Détruire un corps noir

La critique de Beauvoir Papineau

« Quel que soit le nom qu’on donne à ce système, il n’a eu qu’un résultat : notre infirmité face aux forces criminelles à l’œuvre dans ce monde. Que l’agent soit blanc ou noir n’a aucune importance – ce qui en a, en revanche, c’est notre condition ; c’est le système qui fait de ton corps [noir] un objet destructible. »
- Ta-Nehisi Coates

C’est quasiment un silence radio, ou une indifférence, ou une insensibilité. Presque rien dans les journaux, sinon de fugaces articles ici et là qui nous recrachent une information écrite d’une plume robotique et hachurée. Homme noir. Vendeur de drogue. Mort hier. D’une balle de plastique en pleine tête. À Montréal Nord. Parce qu’il voulut s’enfuir de la police.

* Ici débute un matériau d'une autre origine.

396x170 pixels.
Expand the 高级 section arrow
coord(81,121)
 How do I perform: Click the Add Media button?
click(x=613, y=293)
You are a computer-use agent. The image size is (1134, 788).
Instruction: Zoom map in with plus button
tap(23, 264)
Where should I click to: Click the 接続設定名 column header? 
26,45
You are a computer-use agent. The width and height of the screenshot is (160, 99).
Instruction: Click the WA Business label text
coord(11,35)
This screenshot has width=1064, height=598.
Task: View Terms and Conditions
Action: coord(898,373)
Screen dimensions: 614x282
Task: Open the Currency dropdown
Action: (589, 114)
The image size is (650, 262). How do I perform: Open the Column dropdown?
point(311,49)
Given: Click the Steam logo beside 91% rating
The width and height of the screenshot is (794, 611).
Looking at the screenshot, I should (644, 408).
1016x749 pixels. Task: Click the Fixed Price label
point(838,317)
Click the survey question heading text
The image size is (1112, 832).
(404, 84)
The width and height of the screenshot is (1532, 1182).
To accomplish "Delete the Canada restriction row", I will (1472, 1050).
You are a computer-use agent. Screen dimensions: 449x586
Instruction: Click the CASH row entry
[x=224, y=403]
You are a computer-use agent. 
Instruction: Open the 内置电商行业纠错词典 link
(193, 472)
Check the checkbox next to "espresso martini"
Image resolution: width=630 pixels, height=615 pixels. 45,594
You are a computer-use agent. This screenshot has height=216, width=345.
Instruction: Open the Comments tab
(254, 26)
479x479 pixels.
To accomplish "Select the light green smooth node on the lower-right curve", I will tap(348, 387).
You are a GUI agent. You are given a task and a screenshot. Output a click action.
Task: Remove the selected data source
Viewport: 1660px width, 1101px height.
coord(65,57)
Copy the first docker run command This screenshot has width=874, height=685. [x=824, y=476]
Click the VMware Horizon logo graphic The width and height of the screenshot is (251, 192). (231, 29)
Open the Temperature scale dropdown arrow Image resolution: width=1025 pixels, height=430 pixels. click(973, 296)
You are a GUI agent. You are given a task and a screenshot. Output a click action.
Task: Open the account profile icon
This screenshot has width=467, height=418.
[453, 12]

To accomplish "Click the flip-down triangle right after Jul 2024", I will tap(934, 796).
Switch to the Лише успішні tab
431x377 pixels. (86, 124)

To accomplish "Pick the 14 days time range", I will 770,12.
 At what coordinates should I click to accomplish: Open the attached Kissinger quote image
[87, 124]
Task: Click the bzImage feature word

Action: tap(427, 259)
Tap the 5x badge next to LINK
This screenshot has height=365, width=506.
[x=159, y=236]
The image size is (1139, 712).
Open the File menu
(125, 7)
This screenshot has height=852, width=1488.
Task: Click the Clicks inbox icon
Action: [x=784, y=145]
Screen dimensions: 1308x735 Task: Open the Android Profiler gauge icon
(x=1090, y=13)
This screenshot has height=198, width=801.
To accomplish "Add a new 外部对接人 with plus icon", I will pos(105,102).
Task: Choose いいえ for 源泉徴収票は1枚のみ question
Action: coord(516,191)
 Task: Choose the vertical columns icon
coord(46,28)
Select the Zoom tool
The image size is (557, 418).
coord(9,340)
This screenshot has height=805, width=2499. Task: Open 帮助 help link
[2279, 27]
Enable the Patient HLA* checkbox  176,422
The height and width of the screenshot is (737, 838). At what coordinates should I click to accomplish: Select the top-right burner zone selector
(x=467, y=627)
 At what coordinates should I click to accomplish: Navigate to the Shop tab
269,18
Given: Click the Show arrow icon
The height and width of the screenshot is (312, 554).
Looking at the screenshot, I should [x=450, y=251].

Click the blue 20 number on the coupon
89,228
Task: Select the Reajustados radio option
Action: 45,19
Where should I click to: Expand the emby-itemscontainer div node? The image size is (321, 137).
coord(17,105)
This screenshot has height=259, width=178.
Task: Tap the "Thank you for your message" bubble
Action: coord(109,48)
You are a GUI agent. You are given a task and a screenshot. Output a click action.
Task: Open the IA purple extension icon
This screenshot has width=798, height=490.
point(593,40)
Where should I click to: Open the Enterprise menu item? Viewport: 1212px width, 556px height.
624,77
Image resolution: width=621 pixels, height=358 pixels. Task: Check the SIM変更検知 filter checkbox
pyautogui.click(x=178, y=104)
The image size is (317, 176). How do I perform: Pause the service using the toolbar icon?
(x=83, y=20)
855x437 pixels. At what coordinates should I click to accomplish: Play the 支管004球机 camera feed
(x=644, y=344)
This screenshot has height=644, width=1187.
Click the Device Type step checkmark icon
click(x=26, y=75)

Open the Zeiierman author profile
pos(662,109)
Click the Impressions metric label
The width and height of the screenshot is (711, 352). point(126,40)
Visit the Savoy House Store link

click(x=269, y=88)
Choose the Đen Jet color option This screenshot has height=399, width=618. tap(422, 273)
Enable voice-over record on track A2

Une écriture glaciale, mécanique, insupportable.

C’eût été un jeune étudiant qu’une bonne partie du Québec aurait déjà explosé d’indignation. Mais c’est seulement un corps noir, vendeur de drogue au demeurant, qui vagabondait dans l’un des pires quartiers de la ville. Et donc, on se la boucle jusqu’à enterrer notre indignation de peur de prendre le parti de la drogue et de ses ravages.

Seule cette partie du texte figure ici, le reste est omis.